When I think Of Giddy this time of year it is her Christmas bread that fills my heart. The aroma-the texture-the taste remain in my memory of Christmases when we'd gather together out in the country. I can still see her in her kitchen with an apron around her and her strong hands stirring and folding; a few wisps of hair out of place as she works the dough just where it needs to be. She never measured her ingredients. She didn't have fancy appliances or a multitude of tv chefs telling her what to do. She was the chef in her farmhouse kitchen kneading the bread for the holidays; folding in the fruits and nuts and raisins and then baking the loaves in her woodstove as outside the snow fell and inside the wonder of Christmas approaching filled every room of that old homestead.

Of course the proof is in the pudding as they say. Sitting down to enjoy the bread was more than a delight-it was tradition. Many times as we'd gather to talk and eat while nipping away at a loaf with a slice here and a slice there,the bread simply would be devoured in minutes! Of course there were more loaves in the waiting. Giddy always made sure we never ran out.

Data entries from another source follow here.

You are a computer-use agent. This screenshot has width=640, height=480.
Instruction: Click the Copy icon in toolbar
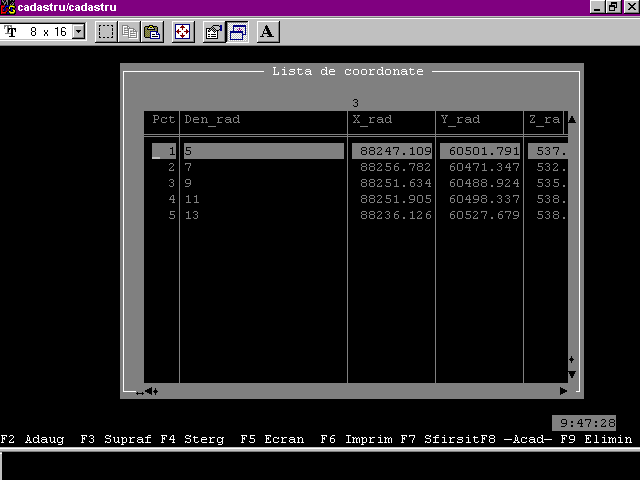(x=129, y=32)
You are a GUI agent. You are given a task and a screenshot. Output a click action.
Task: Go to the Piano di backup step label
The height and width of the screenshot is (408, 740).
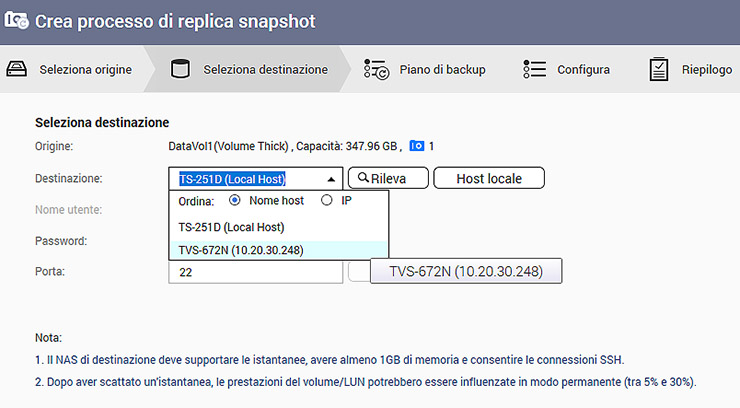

The recipe for Giddy's Christmas bread has been passed down. Those in the family who've followed in the tradition of baking the bread,which is a 2-day endeavor, have done quite well. Of course they have Giddy as their mentor. I've never attempted to make the bread. I think I will remain a taster-enjoying every slice as memories of Giddy in her kitchen fill my heart.

Wednesday, December 8, 2010

Dolls

Just like anything else dolls define a generation-from rag dolls to dolls that look, act, and feel like newborns, dolls leave an imprint on those who receive them. I only remember one doll I ever wanted. She didn't cry or eat or roll over or walk-she was just a baby doll with two little braids on the top of her head, blue eyes, and a warm and happy smile. I remember the moment I unwrapped the box covered with red-tissue paper. There were no glitzy photos or warnings that what was inside was unsafe or declarations that batteries would be needed to make whatever it was function. It simply was a doll whom I scooped up into my arms knowing at that very moment Santa Claus had again received my letter and again made my Christmas dreams come true. Her name was Bonnie Braids. Bonnie and I spent many hours together-at tea parties, in classrooms on the side porch, on picnics in the back yard. We became good friends.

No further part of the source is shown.